#### [EXERCISE DIRECTIONS]
Write out the passage of the chat-data SAE excerpt below between "- Solution: Training" and "work [LW · GW]).", inclusive.

#### [PAGE EXCERPT]
☆ ☆ ☆

Executive Summary Introduction Methodology: Training chat-data specific SAEs Evaluating chat SAEs on the refusal direction reconstruction task Chat data SAEs find more faithful refusal direction reconstructions Chat data SAEs find sparser refusal direction reconstructions Chat data SAEs find more interpretable decompositions of the refusal direction Chat data SAE refusal latents are better for steering The chat dataset is more important than the chat model Related Work Conclusion Limitations Future work Citing this work Author Contributions Statement Acknowledgments None No comments
This is an interim report sharing preliminary results. We hope this update will be useful to related research occurring in parallel.
Executive Summary
- Problem: Qwen1.5 0.5B Chat SAEs trained on the pile (webtext) fail to find sparse, interpretable reconstructions of the refusal direction from Arditi et al. The most refusal-related latent we find is coarse grained and underperforms the refusal direction at steering tasks.
- This is disappointing. The point of an SAE is to find meaningful concepts. If it can’t sparsely reconstruct the important refusal direction, then that means it’s either missing the relevant concepts, or these are shattered across many latents.
- Solution: Training a new SAE on a chat-specific dataset, LmSys-Chat-1M, finds a significantly sparser, more faithful, and interpretable reconstruction of the “refusal direction”.
- The LmSys SAE is also more capable of finding interpretable “refusal” latents that we can use to effectively steer the model to bypass refusals.
- We find that, for the task of faithfully reconstructing the “refusal direction”, base model SAEs trained on chat data are better than chat model SAEs trained on the pile (consistent with our prior work [LW · GW]).

☆ ☆ ☆

#### [THE DATA]
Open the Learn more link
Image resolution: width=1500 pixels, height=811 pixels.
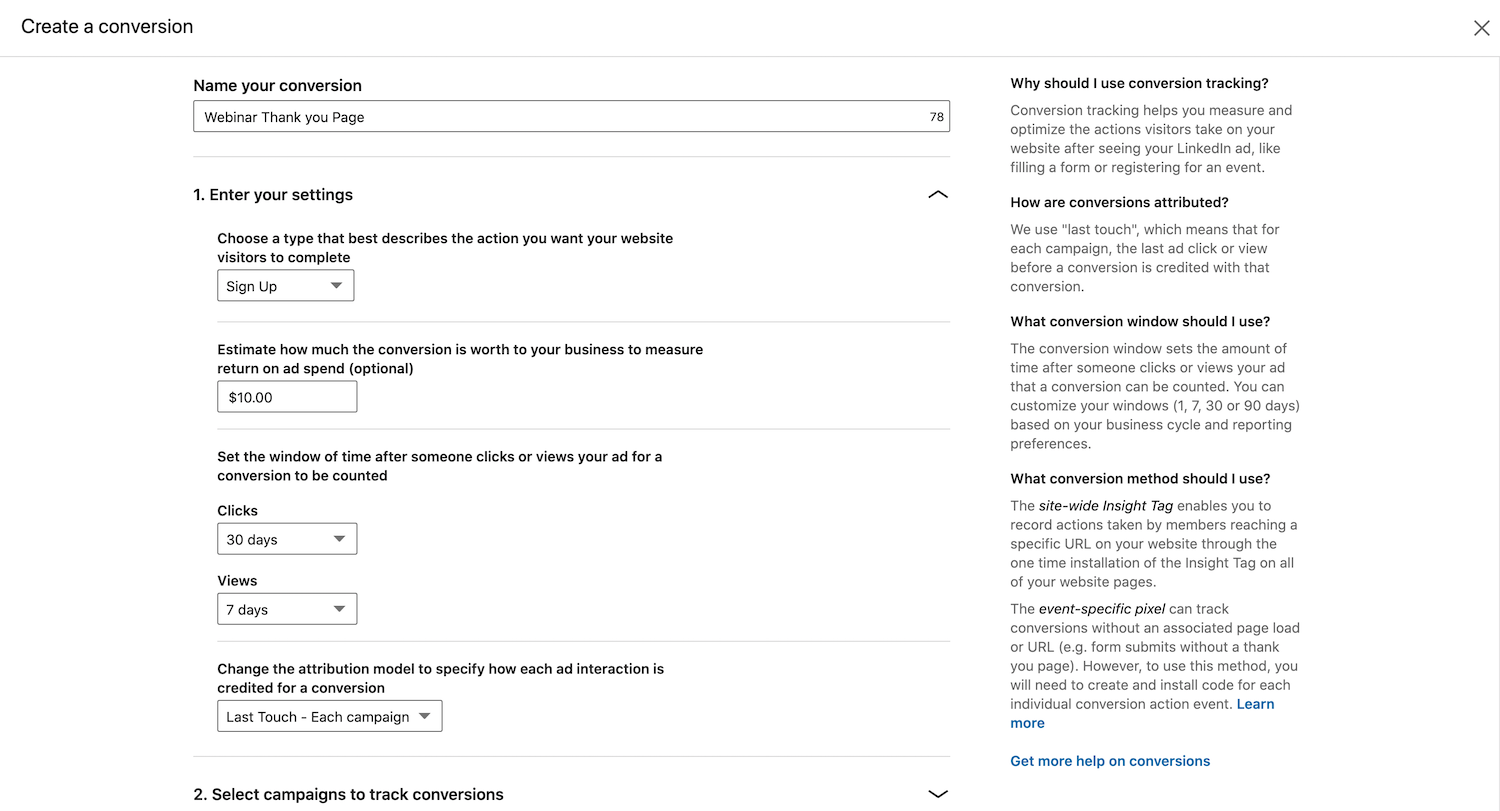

☆ ☆ ☆

#### [SOLUTION TO THE PROBLEM]
- Solution: Training a new SAE on a chat-specific dataset, LmSys-Chat-1M, finds a significantly sparser, more faithful, and interpretable reconstruction of the “refusal direction”.
- The LmSys SAE is also more capable of finding interpretable “refusal” latents that we can use to effectively steer the model to bypass refusals.
- We find that, for the task of faithfully reconstructing the “refusal direction”, base model SAEs trained on chat data are better than chat model SAEs trained on the pile (consistent with our prior work [LW · GW]).